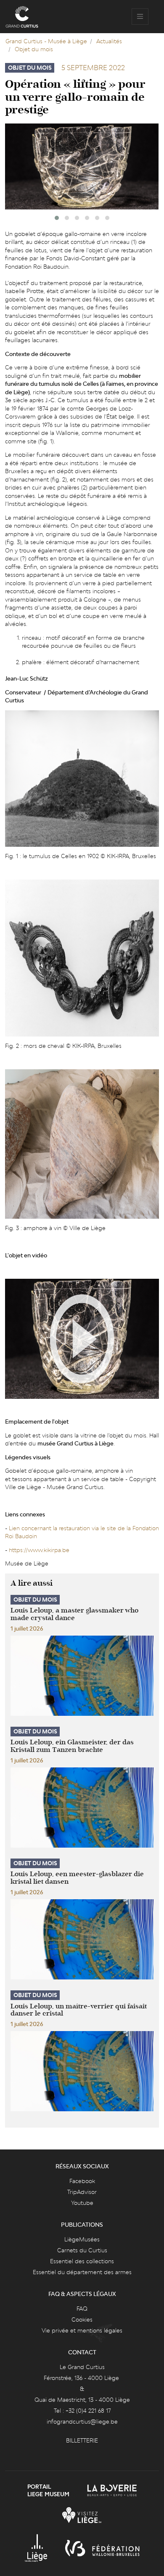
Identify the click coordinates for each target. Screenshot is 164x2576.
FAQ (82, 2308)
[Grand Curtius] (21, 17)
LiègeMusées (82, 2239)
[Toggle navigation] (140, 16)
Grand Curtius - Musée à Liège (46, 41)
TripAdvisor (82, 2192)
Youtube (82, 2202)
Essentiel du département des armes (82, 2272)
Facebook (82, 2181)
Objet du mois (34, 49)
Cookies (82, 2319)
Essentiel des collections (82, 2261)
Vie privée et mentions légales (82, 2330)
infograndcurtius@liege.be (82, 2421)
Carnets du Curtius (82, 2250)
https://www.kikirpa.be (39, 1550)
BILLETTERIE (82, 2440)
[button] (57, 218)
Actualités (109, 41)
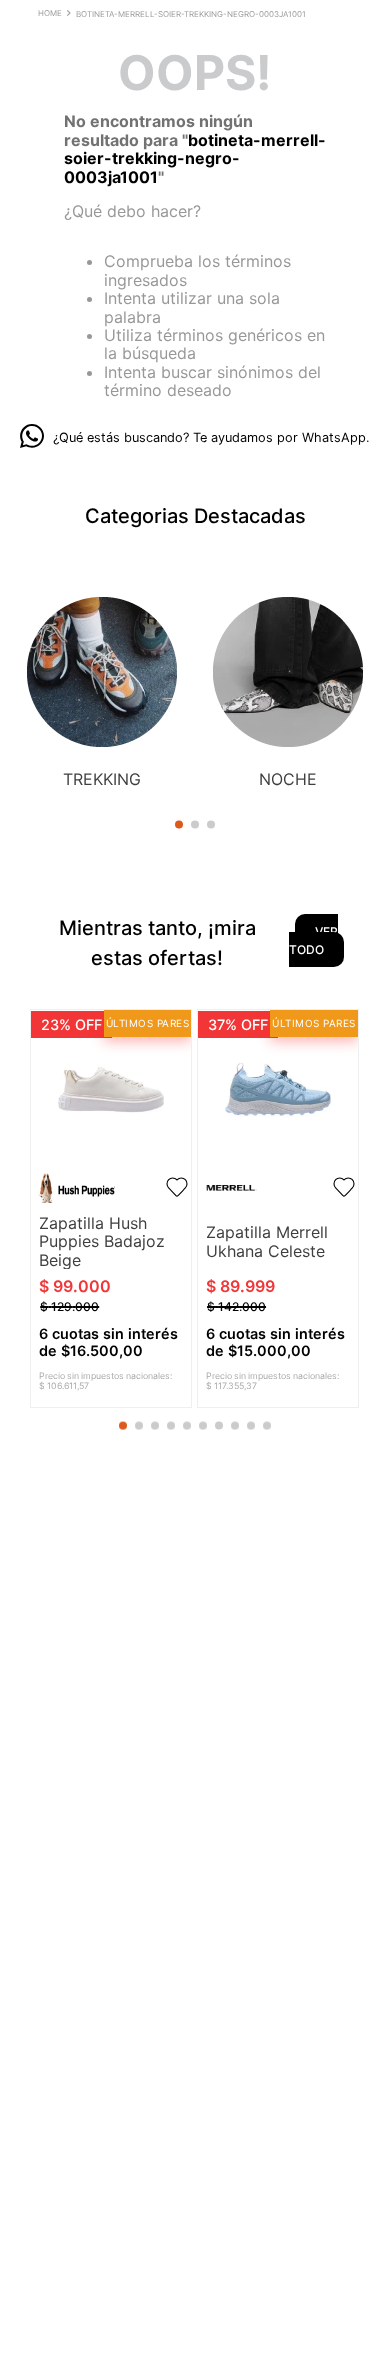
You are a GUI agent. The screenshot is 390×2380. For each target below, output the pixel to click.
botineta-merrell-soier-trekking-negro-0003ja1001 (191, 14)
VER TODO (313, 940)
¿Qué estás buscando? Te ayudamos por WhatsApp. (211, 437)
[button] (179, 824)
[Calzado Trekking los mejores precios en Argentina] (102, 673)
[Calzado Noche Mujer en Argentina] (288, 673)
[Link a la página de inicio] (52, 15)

--

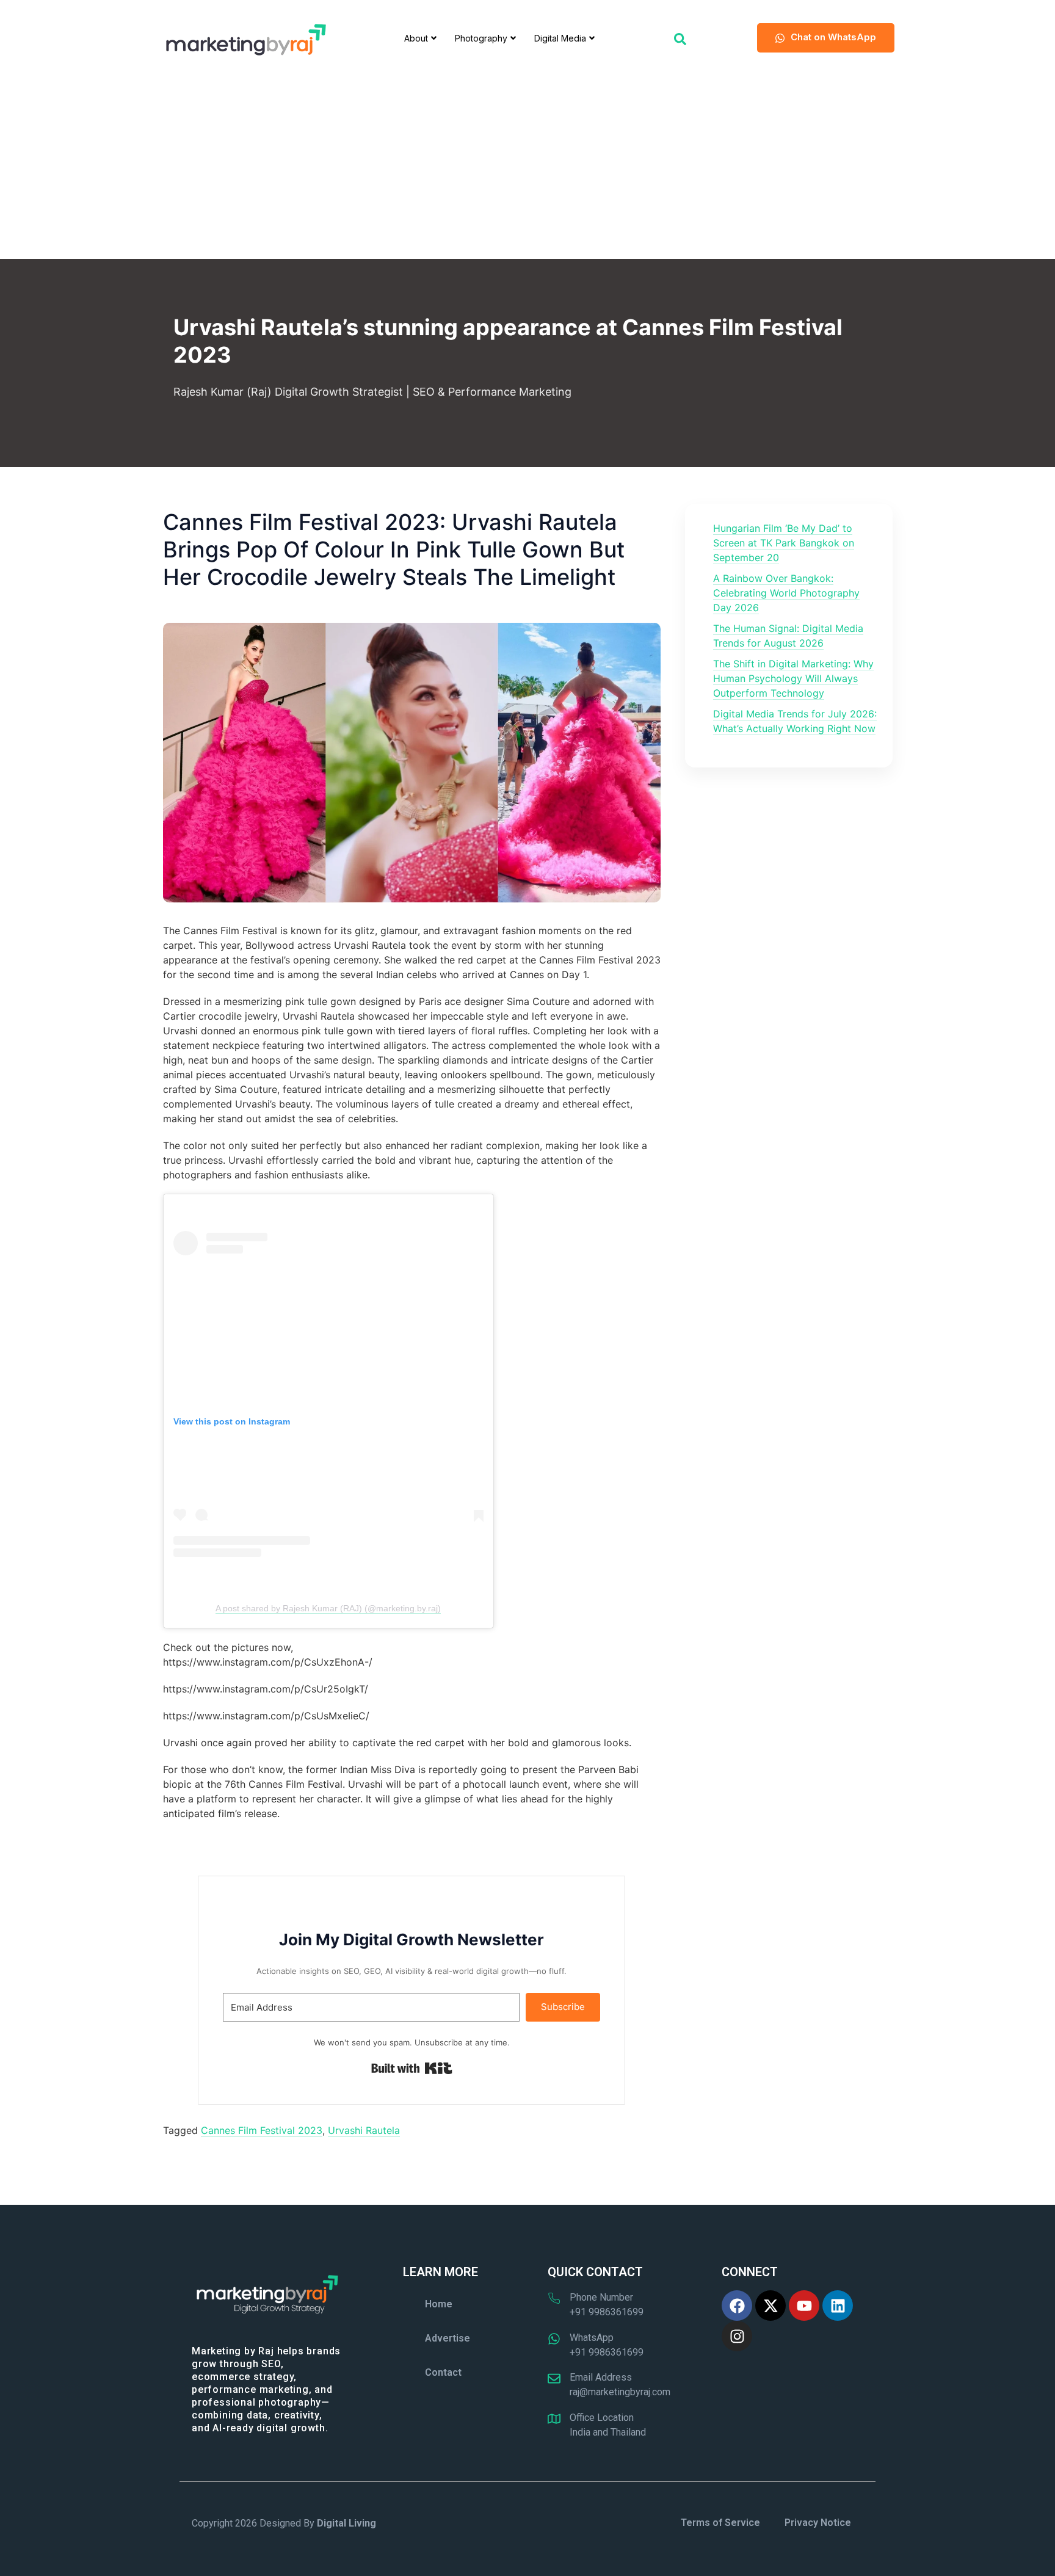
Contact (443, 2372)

## WORK ITEM
Only lines holding "click" are wanted; copy all of them from the listing.

## SOLUTION FOR THIS TASK
Identify the click coordinates for each target. Screenshot is 164x2576.
You are a GUI agent. The screenshot is 390×2380. For each target below, output the pixel to click.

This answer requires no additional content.